The court also found that the contractor could recover under the related doctrine of partial performance. This rule applies where a plaintiff performs most but not all of the material terms of a contract – where it consists of several component parts that can be neatly separated from each other. The key inquiry in deciding whether a contract is “entire” as opposed to “severable” (divisible, basically) is whether the parties gave a single assent to the whole transaction or whether they agreed separately to various parts of the contract.
Here, the court found that while the contractor didn’t finish about $1,000 worth of the $4,000-plus contract, it could still recover for the portions of the contract it did sufficiently perform. The court found that certain aspects of the contract were different enough to allow piecemeal recovery.

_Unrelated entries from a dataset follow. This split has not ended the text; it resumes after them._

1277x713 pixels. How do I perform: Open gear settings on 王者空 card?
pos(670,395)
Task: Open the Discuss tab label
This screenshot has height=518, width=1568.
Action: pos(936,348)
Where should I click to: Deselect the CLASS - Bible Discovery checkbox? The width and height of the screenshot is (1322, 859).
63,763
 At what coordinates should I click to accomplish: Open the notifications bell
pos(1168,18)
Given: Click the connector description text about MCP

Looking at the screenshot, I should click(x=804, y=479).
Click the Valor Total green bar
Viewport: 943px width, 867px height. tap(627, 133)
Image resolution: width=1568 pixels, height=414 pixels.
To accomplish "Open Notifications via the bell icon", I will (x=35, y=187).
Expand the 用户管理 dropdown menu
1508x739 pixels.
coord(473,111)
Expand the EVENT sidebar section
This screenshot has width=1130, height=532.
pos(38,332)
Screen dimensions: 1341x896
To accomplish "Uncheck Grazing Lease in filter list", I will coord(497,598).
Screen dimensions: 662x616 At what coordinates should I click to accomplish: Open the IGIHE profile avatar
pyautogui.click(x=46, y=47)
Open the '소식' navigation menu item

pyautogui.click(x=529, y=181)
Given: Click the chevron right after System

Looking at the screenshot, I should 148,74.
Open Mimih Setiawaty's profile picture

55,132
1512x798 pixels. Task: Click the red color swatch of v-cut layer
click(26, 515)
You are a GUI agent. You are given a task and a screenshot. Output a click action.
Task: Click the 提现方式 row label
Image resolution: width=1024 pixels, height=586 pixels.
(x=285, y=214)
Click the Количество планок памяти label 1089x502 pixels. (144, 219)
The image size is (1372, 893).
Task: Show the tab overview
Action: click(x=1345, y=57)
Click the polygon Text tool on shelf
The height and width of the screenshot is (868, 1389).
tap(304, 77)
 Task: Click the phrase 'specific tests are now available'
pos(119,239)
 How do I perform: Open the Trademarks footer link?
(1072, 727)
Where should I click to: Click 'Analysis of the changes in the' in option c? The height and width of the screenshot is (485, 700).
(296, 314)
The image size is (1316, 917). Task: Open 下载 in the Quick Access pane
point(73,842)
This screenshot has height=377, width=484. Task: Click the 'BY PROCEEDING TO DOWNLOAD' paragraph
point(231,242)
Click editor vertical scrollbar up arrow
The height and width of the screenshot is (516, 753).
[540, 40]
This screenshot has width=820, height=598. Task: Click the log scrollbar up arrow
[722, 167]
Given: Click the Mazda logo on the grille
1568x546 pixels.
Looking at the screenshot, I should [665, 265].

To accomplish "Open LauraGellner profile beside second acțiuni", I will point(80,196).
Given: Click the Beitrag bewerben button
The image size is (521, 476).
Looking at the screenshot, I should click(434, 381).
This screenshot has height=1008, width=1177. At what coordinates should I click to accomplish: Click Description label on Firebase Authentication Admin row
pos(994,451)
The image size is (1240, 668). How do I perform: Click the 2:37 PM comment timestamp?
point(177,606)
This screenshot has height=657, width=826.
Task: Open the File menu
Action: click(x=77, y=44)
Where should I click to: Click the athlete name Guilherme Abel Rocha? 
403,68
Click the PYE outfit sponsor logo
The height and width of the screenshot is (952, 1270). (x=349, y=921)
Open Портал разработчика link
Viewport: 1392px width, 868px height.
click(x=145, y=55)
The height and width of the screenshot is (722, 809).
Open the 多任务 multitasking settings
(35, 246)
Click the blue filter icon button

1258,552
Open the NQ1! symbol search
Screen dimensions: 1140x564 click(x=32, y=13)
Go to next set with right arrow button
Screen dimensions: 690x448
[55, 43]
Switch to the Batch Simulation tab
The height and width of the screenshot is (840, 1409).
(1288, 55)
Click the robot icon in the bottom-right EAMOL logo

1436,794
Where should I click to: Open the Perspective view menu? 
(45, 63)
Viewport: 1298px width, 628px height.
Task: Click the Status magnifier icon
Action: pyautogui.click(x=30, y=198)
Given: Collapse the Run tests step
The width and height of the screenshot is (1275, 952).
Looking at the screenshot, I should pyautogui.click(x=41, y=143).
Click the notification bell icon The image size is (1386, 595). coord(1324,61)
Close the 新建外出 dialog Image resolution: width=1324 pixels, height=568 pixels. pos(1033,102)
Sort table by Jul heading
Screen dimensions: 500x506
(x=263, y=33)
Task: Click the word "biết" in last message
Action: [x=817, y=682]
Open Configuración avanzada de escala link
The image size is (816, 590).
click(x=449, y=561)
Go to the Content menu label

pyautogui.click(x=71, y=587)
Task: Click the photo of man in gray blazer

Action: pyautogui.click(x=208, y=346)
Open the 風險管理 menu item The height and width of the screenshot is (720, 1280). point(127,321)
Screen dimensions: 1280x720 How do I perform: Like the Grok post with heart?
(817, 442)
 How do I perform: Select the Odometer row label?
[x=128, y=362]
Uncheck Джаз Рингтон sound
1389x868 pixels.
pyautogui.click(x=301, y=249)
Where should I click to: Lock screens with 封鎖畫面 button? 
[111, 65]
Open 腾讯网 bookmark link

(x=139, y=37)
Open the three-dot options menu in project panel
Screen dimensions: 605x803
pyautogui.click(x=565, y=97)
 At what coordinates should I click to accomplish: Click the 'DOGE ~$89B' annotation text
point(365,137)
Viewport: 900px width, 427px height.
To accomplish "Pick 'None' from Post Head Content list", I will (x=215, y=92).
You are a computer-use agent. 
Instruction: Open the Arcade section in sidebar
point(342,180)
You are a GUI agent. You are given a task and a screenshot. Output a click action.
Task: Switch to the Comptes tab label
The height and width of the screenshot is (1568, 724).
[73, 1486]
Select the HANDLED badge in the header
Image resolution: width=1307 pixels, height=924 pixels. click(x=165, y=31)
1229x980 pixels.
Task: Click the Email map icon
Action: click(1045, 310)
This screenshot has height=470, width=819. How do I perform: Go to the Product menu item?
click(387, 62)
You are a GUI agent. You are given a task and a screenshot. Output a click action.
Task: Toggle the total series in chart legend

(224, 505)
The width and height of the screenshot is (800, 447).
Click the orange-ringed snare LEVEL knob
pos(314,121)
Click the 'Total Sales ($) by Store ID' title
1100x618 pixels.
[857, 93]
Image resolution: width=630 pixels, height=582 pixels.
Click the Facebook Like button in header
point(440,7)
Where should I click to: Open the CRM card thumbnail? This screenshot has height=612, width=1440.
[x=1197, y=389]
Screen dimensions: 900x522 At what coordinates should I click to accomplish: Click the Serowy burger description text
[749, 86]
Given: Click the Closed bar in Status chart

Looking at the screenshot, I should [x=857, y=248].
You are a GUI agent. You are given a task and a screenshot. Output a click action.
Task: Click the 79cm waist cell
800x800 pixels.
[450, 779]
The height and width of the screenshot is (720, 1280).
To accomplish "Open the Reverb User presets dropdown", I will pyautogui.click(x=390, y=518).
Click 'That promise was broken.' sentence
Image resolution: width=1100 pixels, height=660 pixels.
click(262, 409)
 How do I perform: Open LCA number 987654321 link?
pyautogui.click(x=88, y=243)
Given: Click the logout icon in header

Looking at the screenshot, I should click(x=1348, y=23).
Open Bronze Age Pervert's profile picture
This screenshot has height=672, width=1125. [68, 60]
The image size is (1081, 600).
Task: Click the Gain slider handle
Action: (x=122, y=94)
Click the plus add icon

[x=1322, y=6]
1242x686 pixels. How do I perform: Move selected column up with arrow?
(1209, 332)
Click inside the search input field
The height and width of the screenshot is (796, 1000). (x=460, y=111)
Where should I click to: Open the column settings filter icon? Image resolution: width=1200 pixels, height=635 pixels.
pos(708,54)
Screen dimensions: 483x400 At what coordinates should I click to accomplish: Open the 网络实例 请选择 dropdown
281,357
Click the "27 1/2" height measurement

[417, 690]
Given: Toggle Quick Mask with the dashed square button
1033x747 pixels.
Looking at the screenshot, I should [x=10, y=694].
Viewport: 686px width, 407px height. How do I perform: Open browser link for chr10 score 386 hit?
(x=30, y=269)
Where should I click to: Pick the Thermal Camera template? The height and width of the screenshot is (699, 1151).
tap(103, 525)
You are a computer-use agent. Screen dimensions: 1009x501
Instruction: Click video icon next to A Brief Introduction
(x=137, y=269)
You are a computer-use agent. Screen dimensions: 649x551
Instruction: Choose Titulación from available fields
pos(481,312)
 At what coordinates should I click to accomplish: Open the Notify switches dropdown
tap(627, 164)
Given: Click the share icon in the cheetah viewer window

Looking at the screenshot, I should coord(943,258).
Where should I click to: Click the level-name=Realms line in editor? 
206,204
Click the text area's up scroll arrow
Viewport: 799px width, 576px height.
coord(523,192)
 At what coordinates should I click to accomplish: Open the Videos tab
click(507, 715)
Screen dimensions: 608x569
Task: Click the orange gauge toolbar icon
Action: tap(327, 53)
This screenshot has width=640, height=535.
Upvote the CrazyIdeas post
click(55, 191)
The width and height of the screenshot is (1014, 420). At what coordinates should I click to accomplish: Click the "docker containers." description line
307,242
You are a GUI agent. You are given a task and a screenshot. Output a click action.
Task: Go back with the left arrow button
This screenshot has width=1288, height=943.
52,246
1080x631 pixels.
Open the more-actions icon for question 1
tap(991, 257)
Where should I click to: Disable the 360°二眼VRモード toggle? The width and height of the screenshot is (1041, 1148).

Lastly, the court rejected the homeowners’ HRRA claim premised on the contractor’s failure to supply the required statutory brochure. First, the court agreed with the contractor’s argument that it did in fact provide all HRRA disclosures. Moreover, even if it didn’t furnish the forms, the plaintiff still failed to show any measurable damages caused by the HRRA breach. At most, this was a technical violation that didn’t merit wholesale defeat of the plaintiff’s suit.
Take-aways:
A pretty straight-forward illustration of the substantial performance doctrine and what a homeowner and contractor must show to win on a breach of contract suit based on faulty construction. The case emphasizes that contractors aren’t held to a flawlessness standard but instead they only must perform the material parts of a contract in a workmanlike fashion.
This case also signals a court’s unwillingness to defeat a contractor claim where there is a technical violation of the HRRA. Absent actual damages flowing from an HRRA misstep, a homeowner likely won’t win on this claim.